→ TASK REQUIREMENTS
The answer should be the exact lines from the line containing "Click the right chevron to view next week" through the last line of the material below, with no pictures.

→ DATASET EXTRACT
★ ★ ★ ★ ★ ★ ★
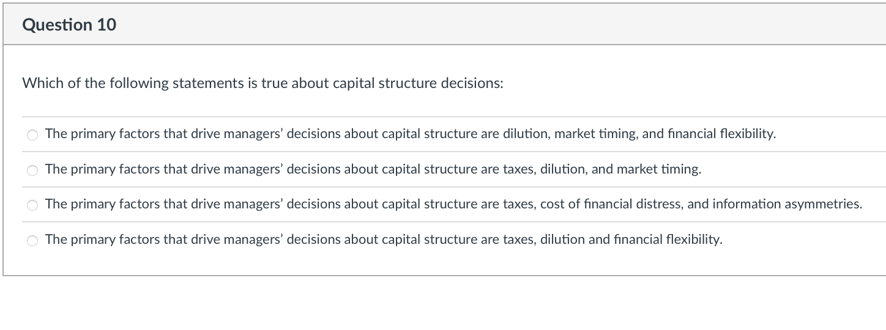Click the gray header bar beside Question 10
The image size is (886, 330).
point(490,25)
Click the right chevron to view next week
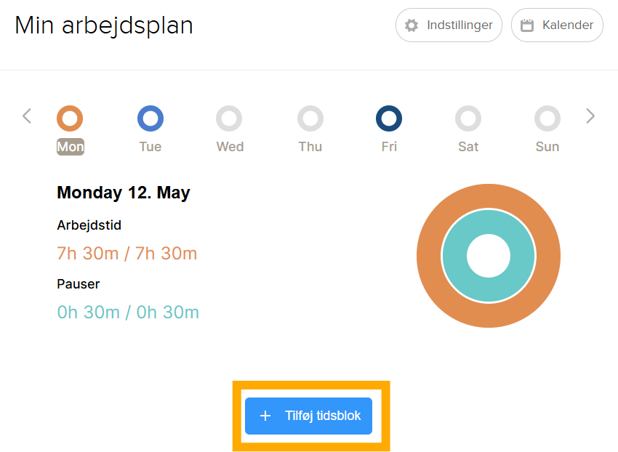 pyautogui.click(x=590, y=116)
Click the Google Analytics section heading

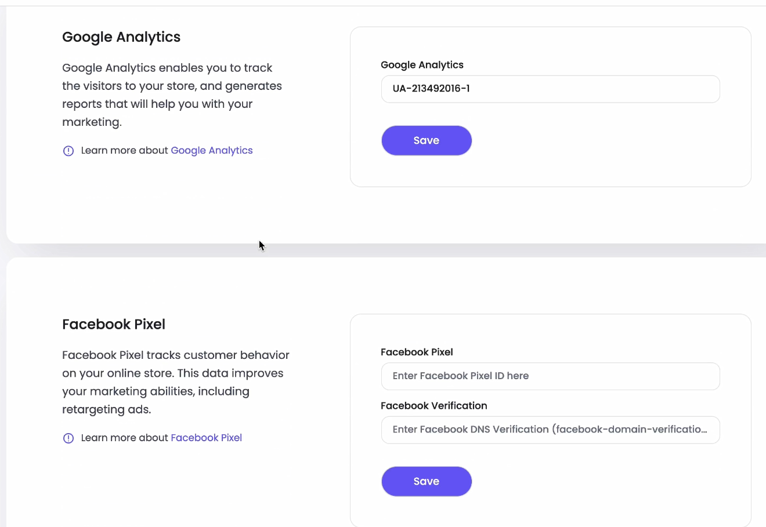(x=121, y=37)
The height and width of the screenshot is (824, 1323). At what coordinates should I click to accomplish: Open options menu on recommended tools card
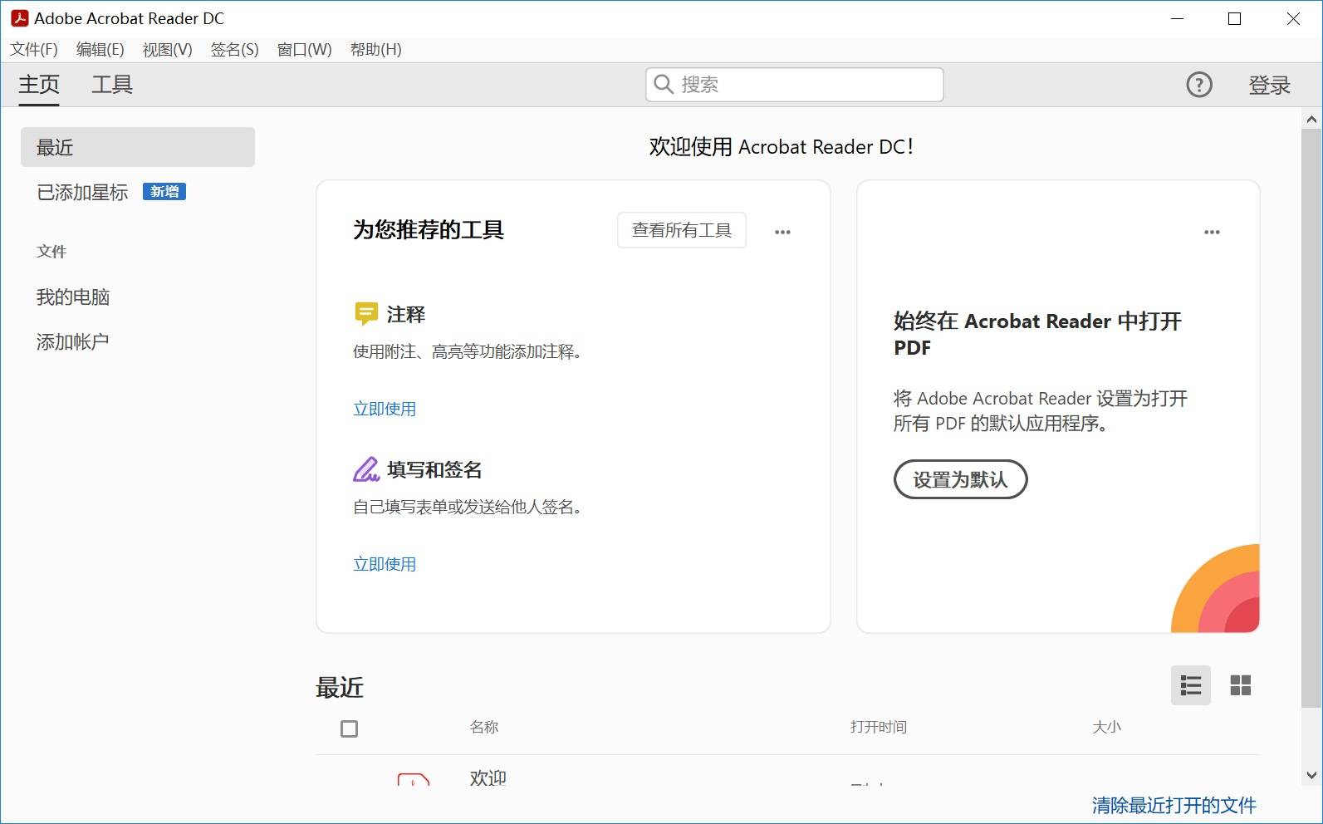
★ ★ ★ ★ ★ ★ ★
→ ANSWER TO THE EXERCISE
Click the right chevron to view next week
 pyautogui.click(x=590, y=116)
Click the Google Analytics section heading

(x=121, y=37)
The height and width of the screenshot is (824, 1323). At what coordinates should I click to accomplish: Open options menu on recommended tools card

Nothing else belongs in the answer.